Parallel to this, the field must advance xAI and causal modeling frameworks that move beyond correlational outputs toward biological intelligibility. Unlike traditional black-box models, xAI tools can identify the mechanistic underpinnings of predicted effects, providing transparency that fosters both regulatory trust and scientific insight. Causal inference frameworks—such as counterfactual reasoning, graphical models, and pathway reconstruction—enable researchers to trace predicted outcomes back to molecular initiating events or key events in adverse outcome pathways. This mechanistic clarity is not only scientifically rigorous, but also essential for replacing animal models with human-relevant, ethically grounded alternatives.

Equally transformative is the need to embrace validation paradigms that are dynamic, iterative, and performance-centered. The e-validation framework exemplifies this shift by integrating AI tools for reference compound selection, simulation-based protocol design, and post-validation surveillance. Rather than freezing test methods at a single point in time, adaptive validation enables continuous learning, uncertainty monitoring, and context-specific calibration. This is particularly vital for AI models, which evolve with incoming data and may respond to environmental, demographic, or regulatory changes in real-time.

Ultimately, the reinvention of toxicology through AI demands a reimagining of regulatory science itself—not as a rigid gatekeeper of past standards, but as a co-evolving, evidence-driven system capable of learning and adapting alongside the tools it evaluates.

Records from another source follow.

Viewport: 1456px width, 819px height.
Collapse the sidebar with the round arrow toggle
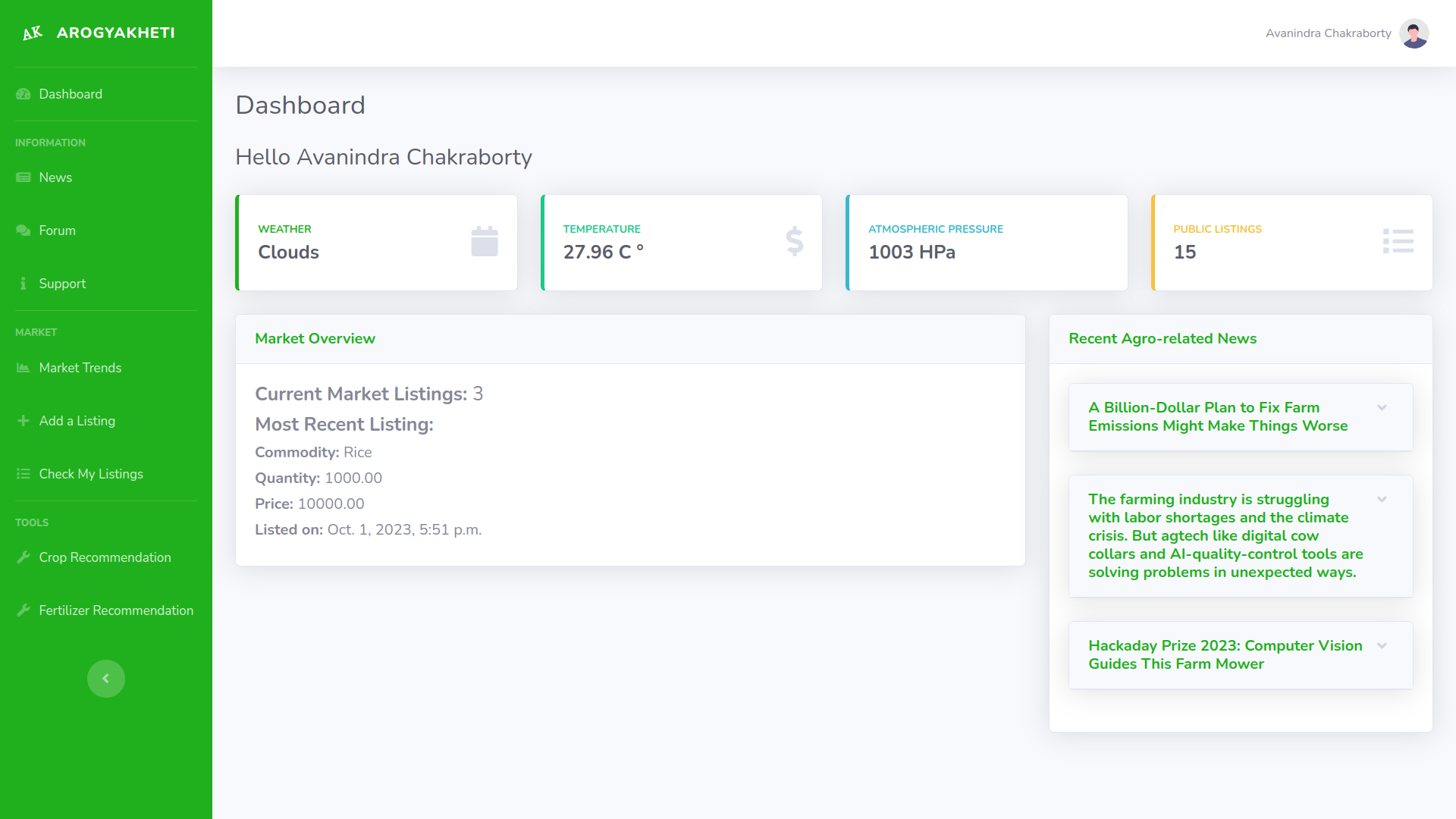[106, 679]
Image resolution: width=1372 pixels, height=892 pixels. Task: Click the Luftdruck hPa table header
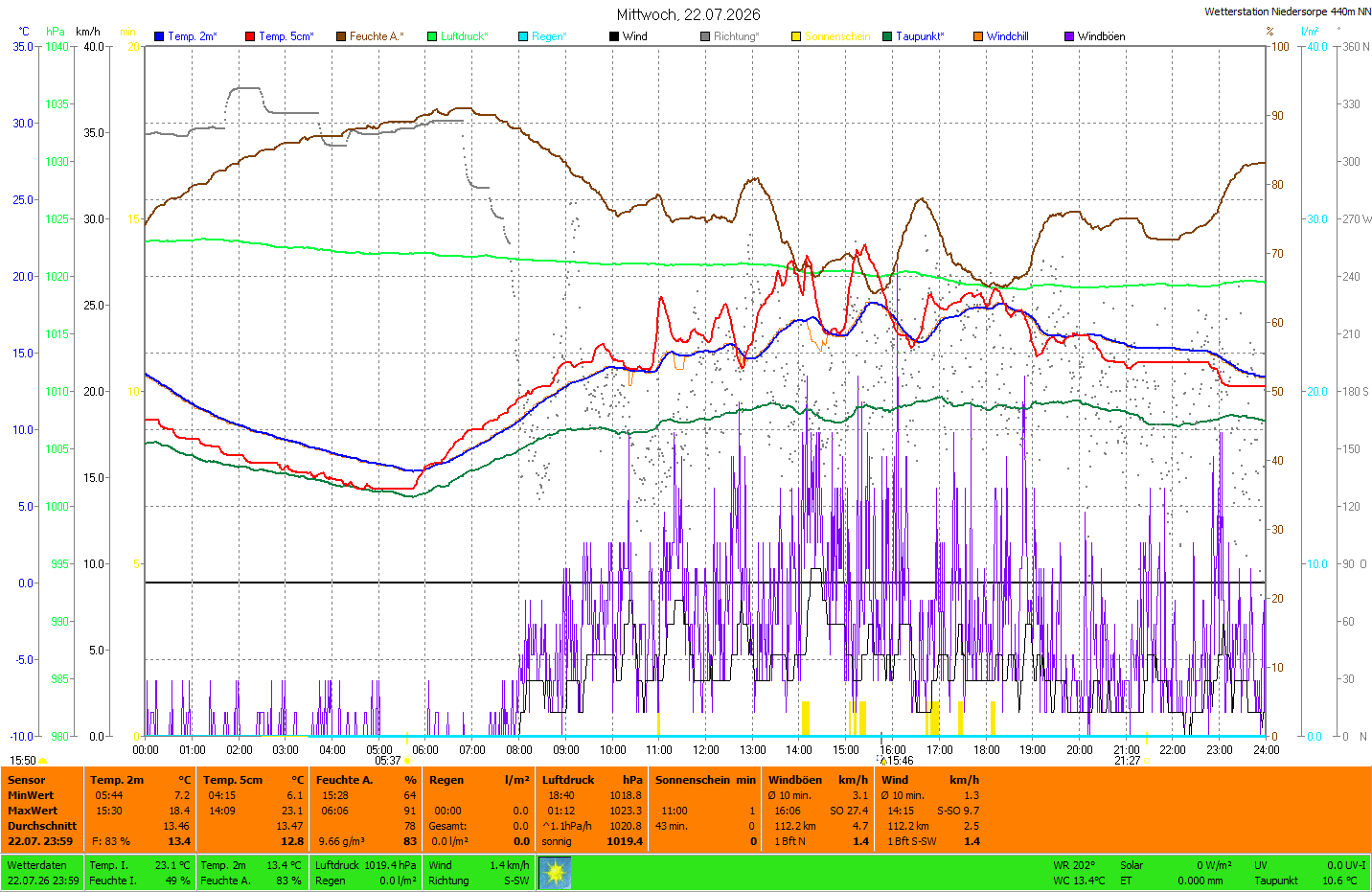(592, 780)
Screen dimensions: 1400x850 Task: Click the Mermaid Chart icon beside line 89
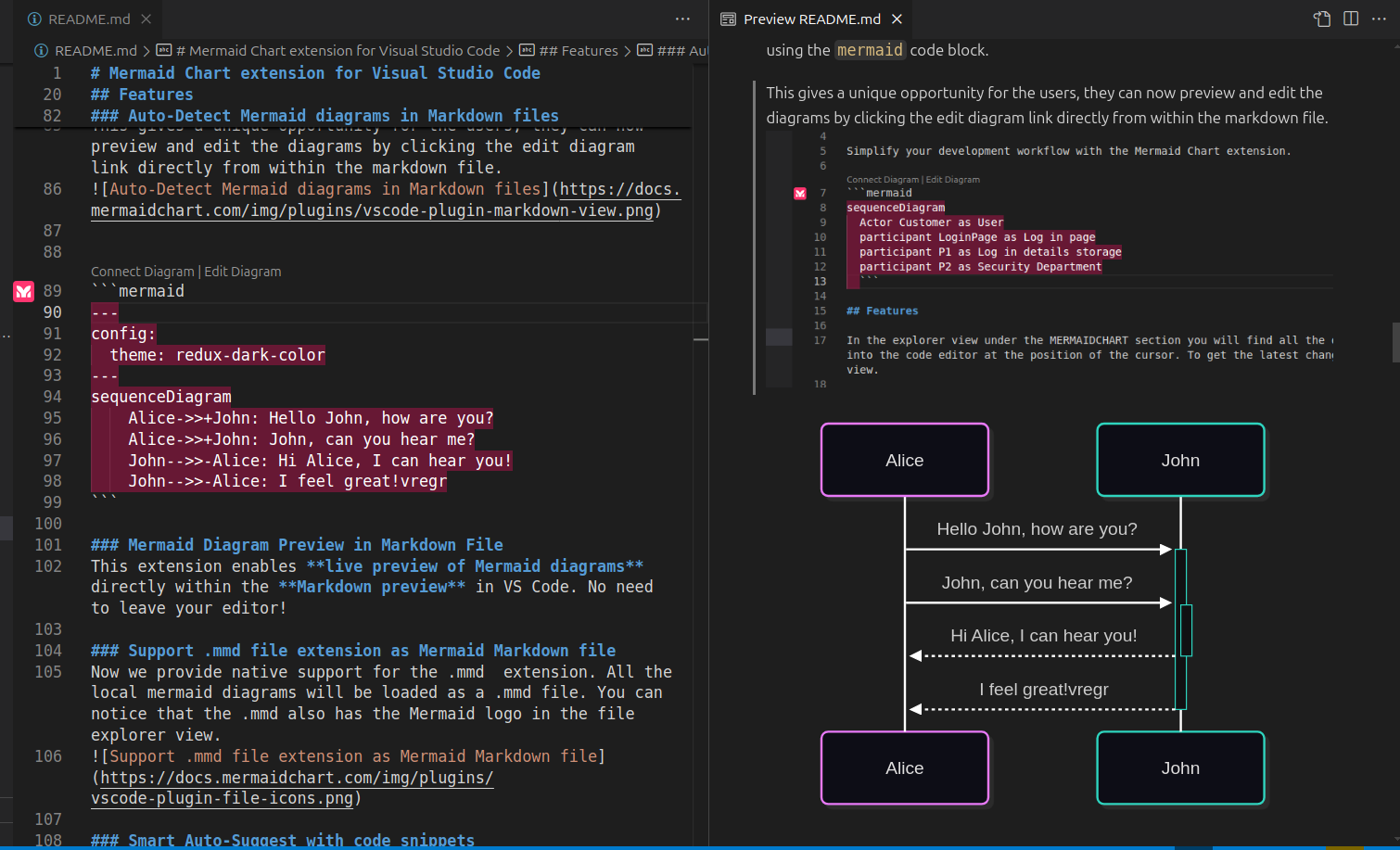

Regulatory frameworks must shift from static validation checklists to lifecycle governance models, incorporating probabilistic risk estimates, digital trust audits, and stakeholder-centered transparency protocols. As AI systems increasingly power both prediction and decision-support, the role of regulators will expand to include oversight of algorithmic integrity, post-market surveillance, and equitable deployment.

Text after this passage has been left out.